Long before the stories of Bertoldo and his successors might be given to the press, however, Croce had released three curious libels united by a single theme: the pig. It began from 1584 with the original edition of the Canzone sopra la porcellina che si tra giù del Palazzo dell’Illustre Città di Bologna Per la festa di S. Bartolomeo printed in Bologna by Alessandro Benacci. The short operetta in verse, with the title page illustrated by the image of a pork, is a celebratory song with playful tone, which describes with lively realism events and situations that animate Piazza Maggiore in Bologna on August 24, the day of St.

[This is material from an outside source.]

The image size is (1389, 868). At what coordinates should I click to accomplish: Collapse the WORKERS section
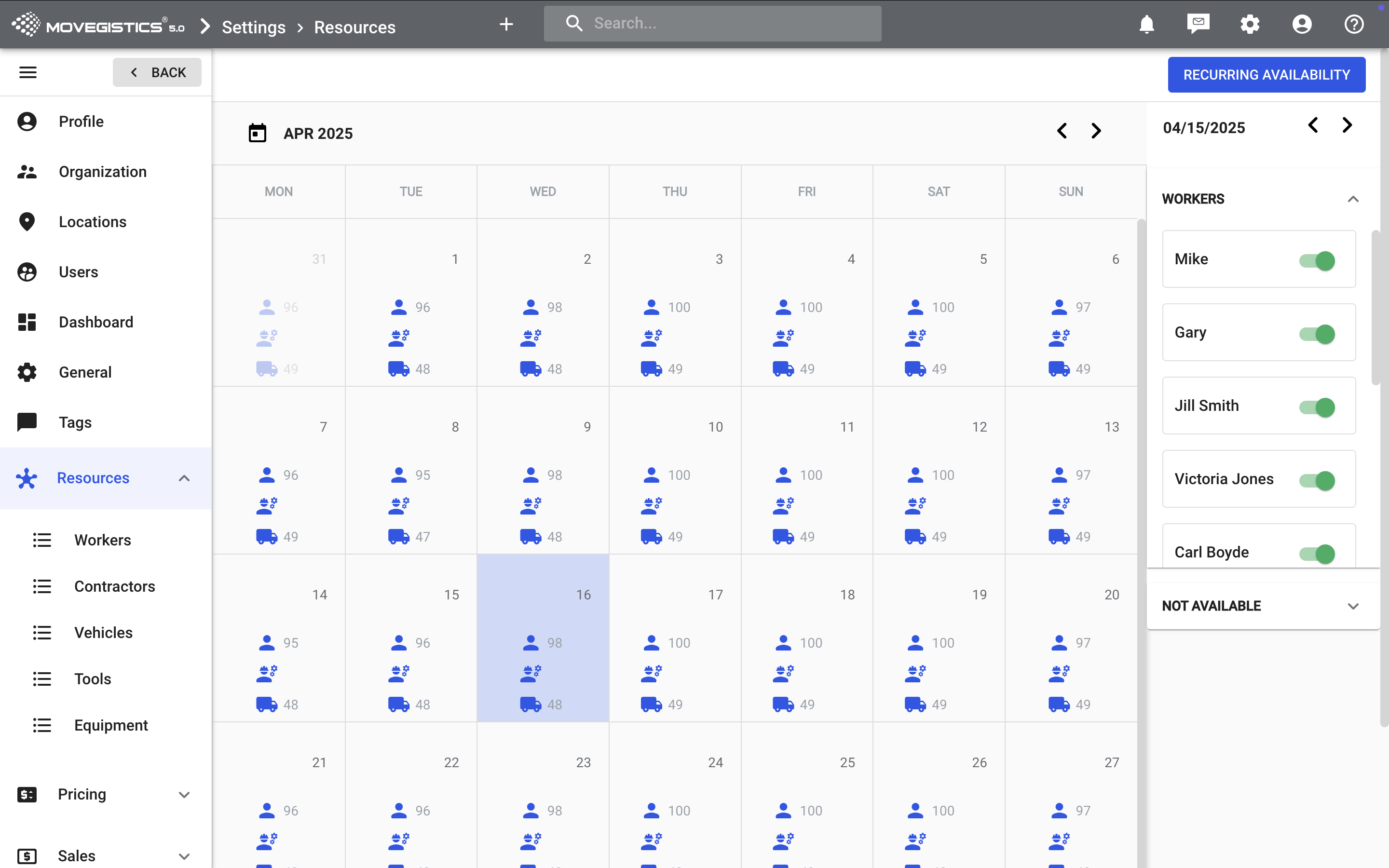1353,199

Bartholomew, and the occasion to commemorate a famous episode in the city’s history dating back to the thirteenth century. Climax of the festivities was the launch, down from the railing of the town hall, of a roasted pork; in other words, a porketta.
Characteristics and distinctive features of this succulent gift are dutifully illustrated a few years later by the same Croce in his L’eccellenza et trionfo del porco (Excellence and triumph of the pork), imprinted in Ferrara by Vittorio Baldini in 1594. Title page illustration, it is obviously a pork. Next to the etymological research of the term “pork”, various recipes based on pork and digressions of attributes and virtues of the noble animal, the mention of the Bologna festival finds its own space. We become then aware that the porketta thrown to the crowd from the balcony of the town hall was “of honest size… well cooked, and prepared, and full inside of excellent stuff, and of the most perfect type” with “a so sweet, and grateful flavour, that a half dead would feel again”.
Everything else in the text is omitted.